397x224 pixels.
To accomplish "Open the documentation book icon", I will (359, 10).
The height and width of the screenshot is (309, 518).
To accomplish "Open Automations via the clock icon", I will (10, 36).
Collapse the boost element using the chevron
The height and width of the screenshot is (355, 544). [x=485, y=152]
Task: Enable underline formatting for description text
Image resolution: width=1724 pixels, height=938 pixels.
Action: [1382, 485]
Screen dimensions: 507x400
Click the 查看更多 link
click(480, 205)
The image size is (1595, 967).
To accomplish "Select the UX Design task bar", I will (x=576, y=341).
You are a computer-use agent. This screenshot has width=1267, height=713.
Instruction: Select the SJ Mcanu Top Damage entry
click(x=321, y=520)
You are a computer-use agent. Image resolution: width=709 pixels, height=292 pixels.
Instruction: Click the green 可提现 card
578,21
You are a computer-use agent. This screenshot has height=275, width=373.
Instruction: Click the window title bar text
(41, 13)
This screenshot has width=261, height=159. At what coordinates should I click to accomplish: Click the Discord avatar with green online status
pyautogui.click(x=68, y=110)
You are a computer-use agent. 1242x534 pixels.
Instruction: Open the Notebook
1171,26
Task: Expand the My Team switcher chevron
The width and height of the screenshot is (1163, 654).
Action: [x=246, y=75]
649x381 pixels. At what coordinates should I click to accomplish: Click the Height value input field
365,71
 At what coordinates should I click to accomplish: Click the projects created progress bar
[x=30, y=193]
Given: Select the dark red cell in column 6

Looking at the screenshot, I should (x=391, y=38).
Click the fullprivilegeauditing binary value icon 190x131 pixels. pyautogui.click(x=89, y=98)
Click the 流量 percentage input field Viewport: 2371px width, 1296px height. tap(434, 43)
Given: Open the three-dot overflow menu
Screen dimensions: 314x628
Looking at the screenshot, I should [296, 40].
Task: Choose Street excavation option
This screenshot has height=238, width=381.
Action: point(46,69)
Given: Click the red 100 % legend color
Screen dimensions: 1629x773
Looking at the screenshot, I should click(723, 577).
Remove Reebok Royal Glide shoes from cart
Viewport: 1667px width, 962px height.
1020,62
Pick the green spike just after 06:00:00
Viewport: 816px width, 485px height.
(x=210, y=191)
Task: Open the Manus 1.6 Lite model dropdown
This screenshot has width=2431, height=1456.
****************
◆ Your instructions ◆
Rewrite the lines above, putting "Command" wherever "Instruction" appears and changing nothing else.

◆ Answer to this problem ◆
397x224 pixels.
To accomplish "Open the documentation book icon", I will (359, 10).
The height and width of the screenshot is (309, 518).
To accomplish "Open Automations via the clock icon", I will (10, 36).
Collapse the boost element using the chevron
The height and width of the screenshot is (355, 544). [x=485, y=152]
Task: Enable underline formatting for description text
Image resolution: width=1724 pixels, height=938 pixels.
Action: [1382, 485]
Screen dimensions: 507x400
Click the 查看更多 link
click(480, 205)
The image size is (1595, 967).
To accomplish "Select the UX Design task bar", I will (x=576, y=341).
You are a computer-use agent. This screenshot has width=1267, height=713.
Command: Select the SJ Mcanu Top Damage entry
click(x=321, y=520)
You are a computer-use agent. Image resolution: width=709 pixels, height=292 pixels.
Command: Click the green 可提现 card
578,21
You are a computer-use agent. This screenshot has height=275, width=373.
Command: Click the window title bar text
(41, 13)
This screenshot has width=261, height=159. At what coordinates should I click to accomplish: Click the Discord avatar with green online status
pyautogui.click(x=68, y=110)
You are a computer-use agent. 1242x534 pixels.
Command: Open the Notebook
1171,26
Task: Expand the My Team switcher chevron
The width and height of the screenshot is (1163, 654).
Action: [x=246, y=75]
649x381 pixels. At what coordinates should I click to accomplish: Click the Height value input field
365,71
 At what coordinates should I click to accomplish: Click the projects created progress bar
[x=30, y=193]
Given: Select the dark red cell in column 6

Looking at the screenshot, I should (x=391, y=38).
Click the fullprivilegeauditing binary value icon 190x131 pixels. pyautogui.click(x=89, y=98)
Click the 流量 percentage input field Viewport: 2371px width, 1296px height. tap(434, 43)
Given: Open the three-dot overflow menu
Screen dimensions: 314x628
Looking at the screenshot, I should [296, 40].
Task: Choose Street excavation option
This screenshot has height=238, width=381.
Action: point(46,69)
Given: Click the red 100 % legend color
Screen dimensions: 1629x773
Looking at the screenshot, I should click(723, 577).
Remove Reebok Royal Glide shoes from cart
Viewport: 1667px width, 962px height.
1020,62
Pick the green spike just after 06:00:00
Viewport: 816px width, 485px height.
(x=210, y=191)
Task: Open the Manus 1.6 Lite model dropdown
This screenshot has width=2431, height=1456.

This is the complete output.